[Records for the exercise]
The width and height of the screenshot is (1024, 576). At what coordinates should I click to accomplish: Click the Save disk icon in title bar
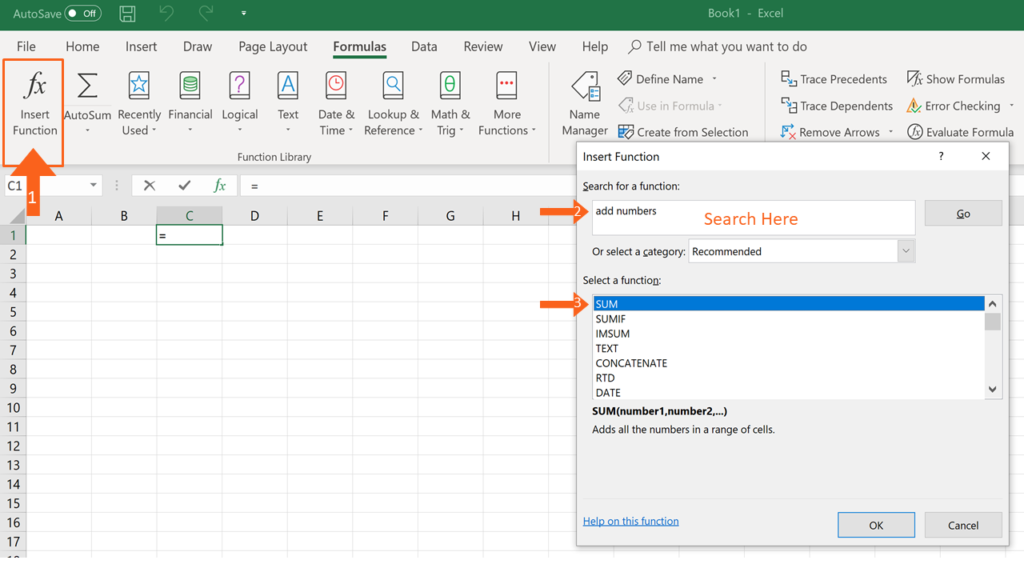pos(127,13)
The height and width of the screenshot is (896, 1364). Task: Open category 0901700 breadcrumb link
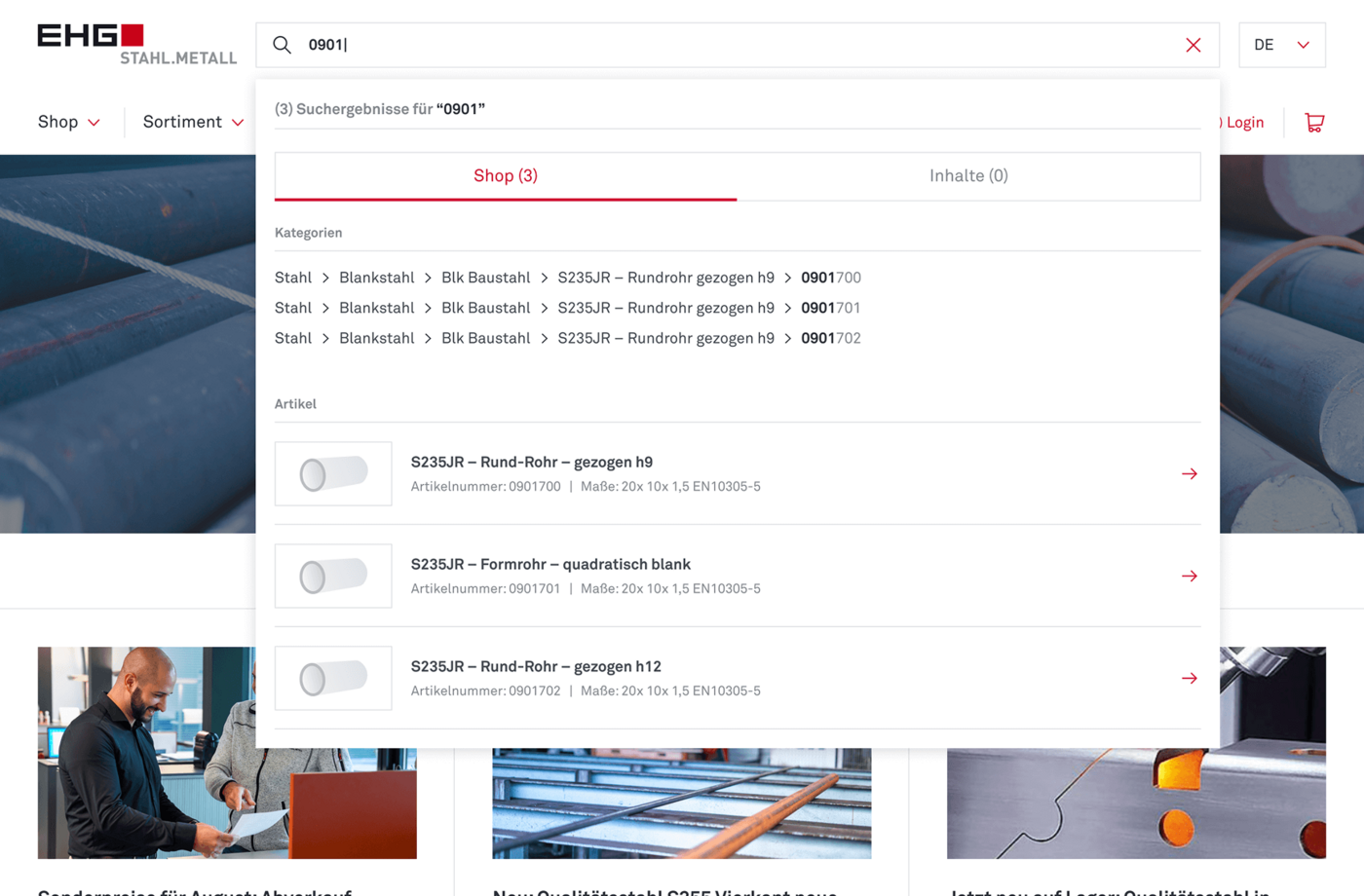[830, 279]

==

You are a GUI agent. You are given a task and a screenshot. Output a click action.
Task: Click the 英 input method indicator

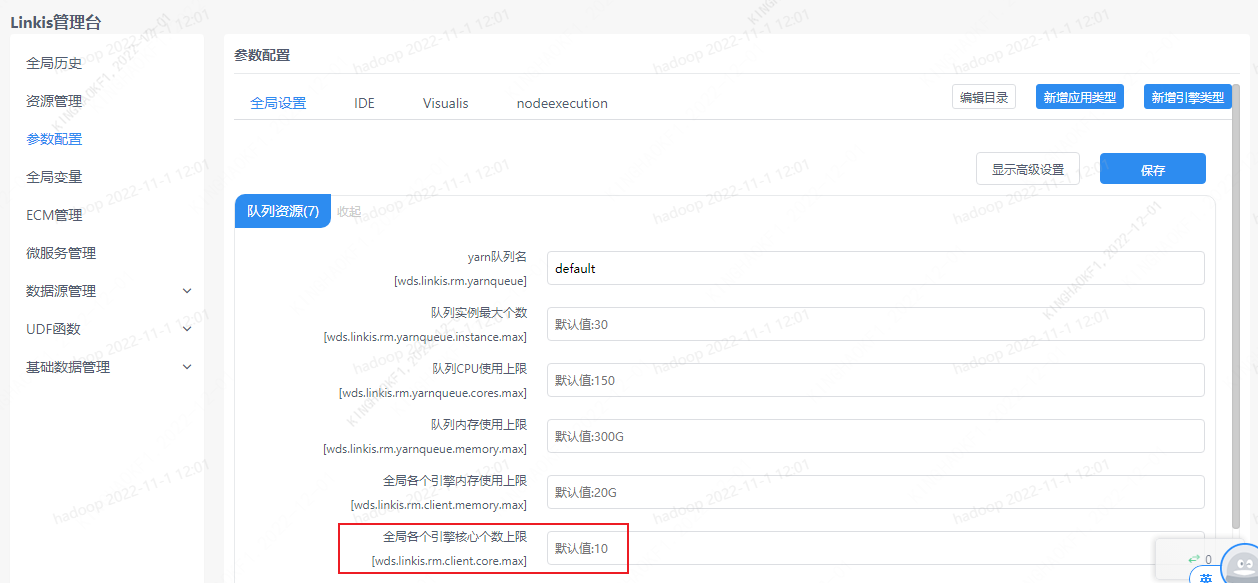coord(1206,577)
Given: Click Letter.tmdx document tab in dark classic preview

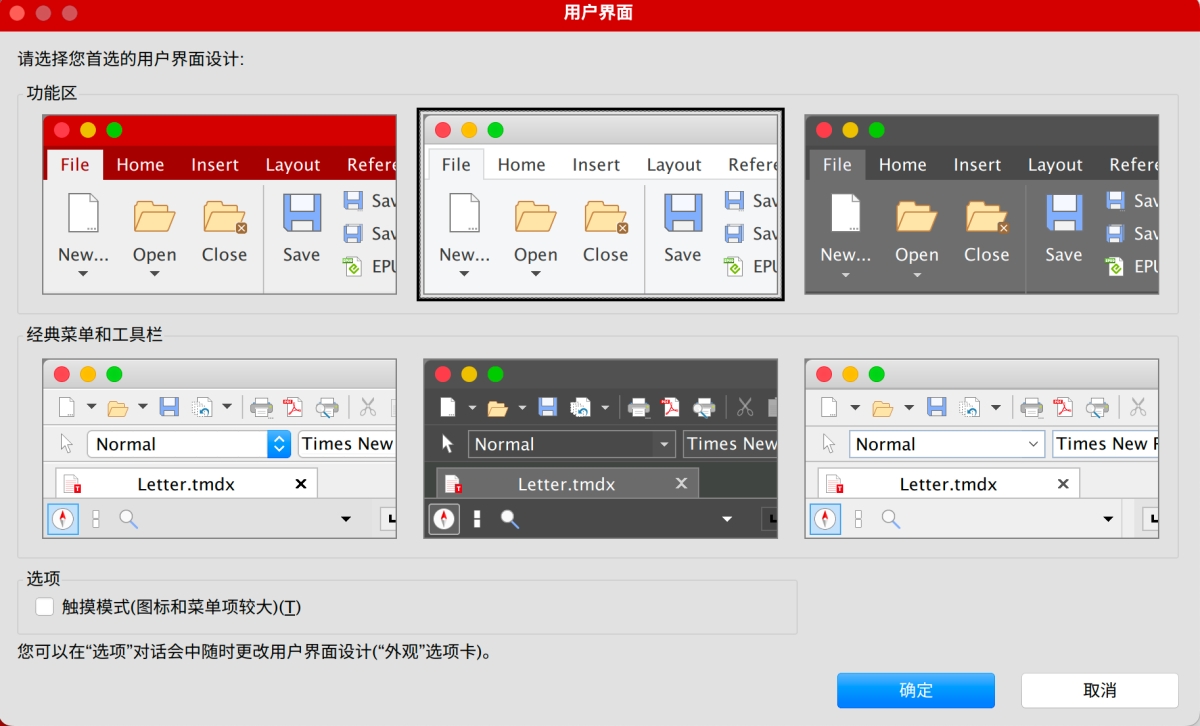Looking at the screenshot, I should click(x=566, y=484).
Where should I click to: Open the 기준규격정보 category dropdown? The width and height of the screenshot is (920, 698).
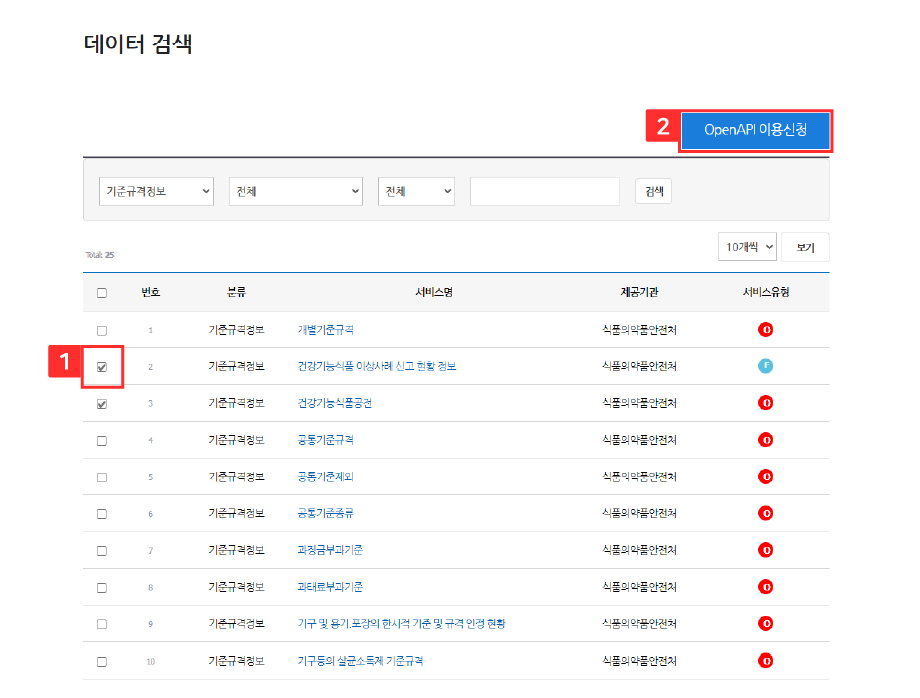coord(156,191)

* * *

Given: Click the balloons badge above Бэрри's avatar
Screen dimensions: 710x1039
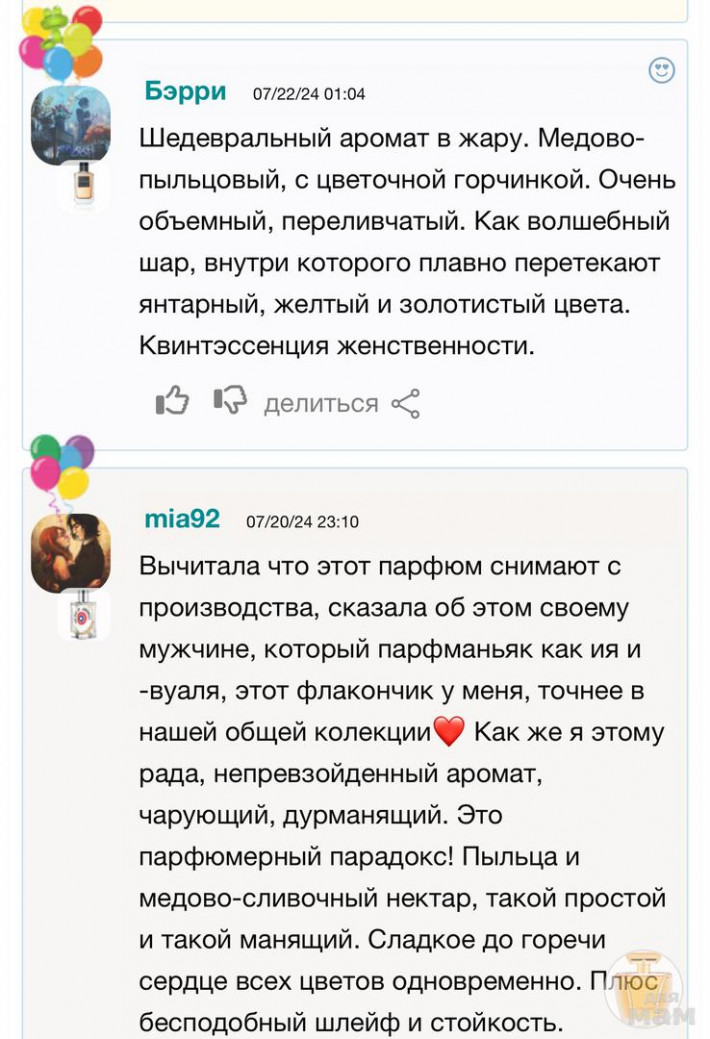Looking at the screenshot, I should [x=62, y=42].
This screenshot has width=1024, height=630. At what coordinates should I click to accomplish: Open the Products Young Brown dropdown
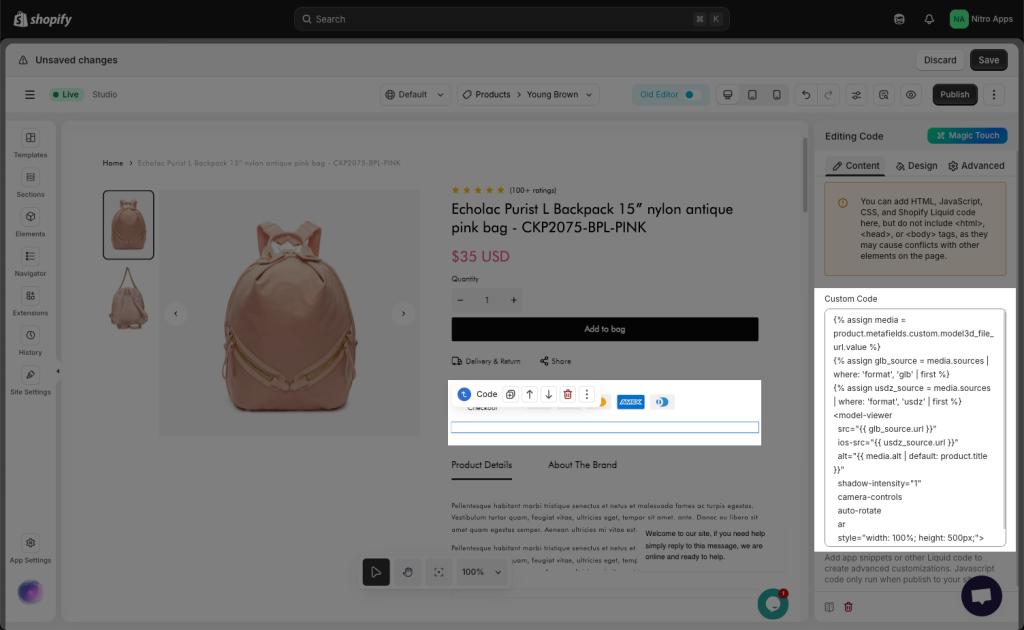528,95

[Task requirements]
Scale the entries from the line with "Where should I" up to and including the line with "coord(156,191)". Reproduce those lines in full with the pictures omitted. Multiply only the click coordinates in the answers by 2.35 and round them to whole numbers, with halves rounded up.

[Problem solution]
Where should I click to: Open the 기준규격정보 category dropdown? The width and height of the screenshot is (920, 698).
coord(367,449)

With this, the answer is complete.